── TEXT EXTRACT

Except, of course, for the Jews. They are in Golders Green, schlepping suitcases through the foot-high snow to coaches that will take them north, to this year's Limmud conference -- a creative, collective learning experience that falls somewhere between Burning Man and yeshiva.

The five-day conference-cum-retreat, whose mission is to give Jews the opportunity to "take one step further on their Jewish journey," will feature more than 1,000 sessions given by some 400 presenters, and close to 2,500 participants/presenters in total -- from elderly gents in walkers arguing about Israel, to teenage girls playing tambourines and drinking "simcha on the beaches," the event's signature cocktail.

It's not particularly cheap (costing up to 685 pounds for the week per person) nor particularly comfortable (Limmud takes over Warwick University's campus, lodging participants in the empty dorm rooms of students away for the holiday) and the food is -- how shall I put it gently? -- terrible. But, for many in the British Jewish community, Limmud has become an un-missable yearly ritual.

"Think of it as a Seder experience," says Alastair Falk, who, together with three friends, started Limmud 30 years ago. "You meet up once a year, with people you don't always agree with or even necessarily like, but whom you consider family, and you share an experience -- complete with all its own traditions and significance."

────
── PROVIDED RECORDS

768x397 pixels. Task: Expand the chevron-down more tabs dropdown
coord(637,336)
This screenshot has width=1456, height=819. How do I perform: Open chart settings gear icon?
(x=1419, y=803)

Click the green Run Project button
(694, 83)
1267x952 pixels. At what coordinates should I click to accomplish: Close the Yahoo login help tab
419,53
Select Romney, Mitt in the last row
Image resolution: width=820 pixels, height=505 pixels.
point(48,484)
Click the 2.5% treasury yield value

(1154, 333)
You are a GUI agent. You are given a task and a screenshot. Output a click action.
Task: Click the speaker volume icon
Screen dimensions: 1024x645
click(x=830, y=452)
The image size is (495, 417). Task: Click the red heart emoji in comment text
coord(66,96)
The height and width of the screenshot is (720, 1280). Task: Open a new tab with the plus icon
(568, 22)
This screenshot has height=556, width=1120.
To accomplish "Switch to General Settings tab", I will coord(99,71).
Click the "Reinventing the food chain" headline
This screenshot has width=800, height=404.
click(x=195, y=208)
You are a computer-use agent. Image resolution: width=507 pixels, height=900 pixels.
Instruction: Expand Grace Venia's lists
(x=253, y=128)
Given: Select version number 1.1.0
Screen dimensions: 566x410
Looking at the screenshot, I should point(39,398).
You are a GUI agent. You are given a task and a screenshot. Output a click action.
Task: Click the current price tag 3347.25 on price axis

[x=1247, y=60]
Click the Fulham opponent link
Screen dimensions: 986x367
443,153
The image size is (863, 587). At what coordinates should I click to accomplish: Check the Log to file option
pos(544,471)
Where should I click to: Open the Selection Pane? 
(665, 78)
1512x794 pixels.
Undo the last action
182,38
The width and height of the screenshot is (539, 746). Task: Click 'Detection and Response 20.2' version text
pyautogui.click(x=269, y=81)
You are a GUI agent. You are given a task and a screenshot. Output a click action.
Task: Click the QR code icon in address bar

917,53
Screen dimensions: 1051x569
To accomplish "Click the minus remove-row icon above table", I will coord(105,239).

────

### [OBJECTIVE 1]
In the Limmud text:
(a) How many sessions will the conference feature?
(b) Whose campus does Limmud take over?
(c) How many years ago did Alastair Falk and three friends start Limmud?
### [OBJECTIVE 2]
Arrange the entries as a JSON list of strings, one string per line and blank lines omitted, starting at the line containing "Select Romney, Mitt in the last row" and ending at the line containing "pos(544,471)".

### [TASK OUTPUT 1]
(a) More than 1,000 sessions.
(b) Warwick University's campus.
(c) 30 years ago.

### [TASK OUTPUT 2]
[
  "Select Romney, Mitt in the last row",
  "Image resolution: width=820 pixels, height=505 pixels.",
  "point(48,484)",
  "Click the 2.5% treasury yield value",
  "(1154, 333)",
  "You are a GUI agent. You are given a task and a screenshot. Output a click action.",
  "Task: Click the speaker volume icon",
  "Screen dimensions: 1024x645",
  "click(x=830, y=452)",
  "The image size is (495, 417). Task: Click the red heart emoji in comment text",
  "coord(66,96)",
  "The height and width of the screenshot is (720, 1280). Task: Open a new tab with the plus icon",
  "(568, 22)",
  "This screenshot has height=556, width=1120.",
  "To accomplish \"Switch to General Settings tab\", I will coord(99,71).",
  "Click the \"Reinventing the food chain\" headline",
  "This screenshot has width=800, height=404.",
  "click(x=195, y=208)",
  "You are a computer-use agent. Image resolution: width=507 pixels, height=900 pixels.",
  "Instruction: Expand Grace Venia's lists",
  "(x=253, y=128)",
  "Given: Select version number 1.1.0",
  "Screen dimensions: 566x410",
  "Looking at the screenshot, I should point(39,398).",
  "You are a GUI agent. You are given a task and a screenshot. Output a click action.",
  "Task: Click the current price tag 3347.25 on price axis",
  "[x=1247, y=60]",
  "Click the Fulham opponent link",
  "Screen dimensions: 986x367",
  "443,153",
  "The image size is (863, 587). At what coordinates should I click to accomplish: Check the Log to file option",
  "pos(544,471)"
]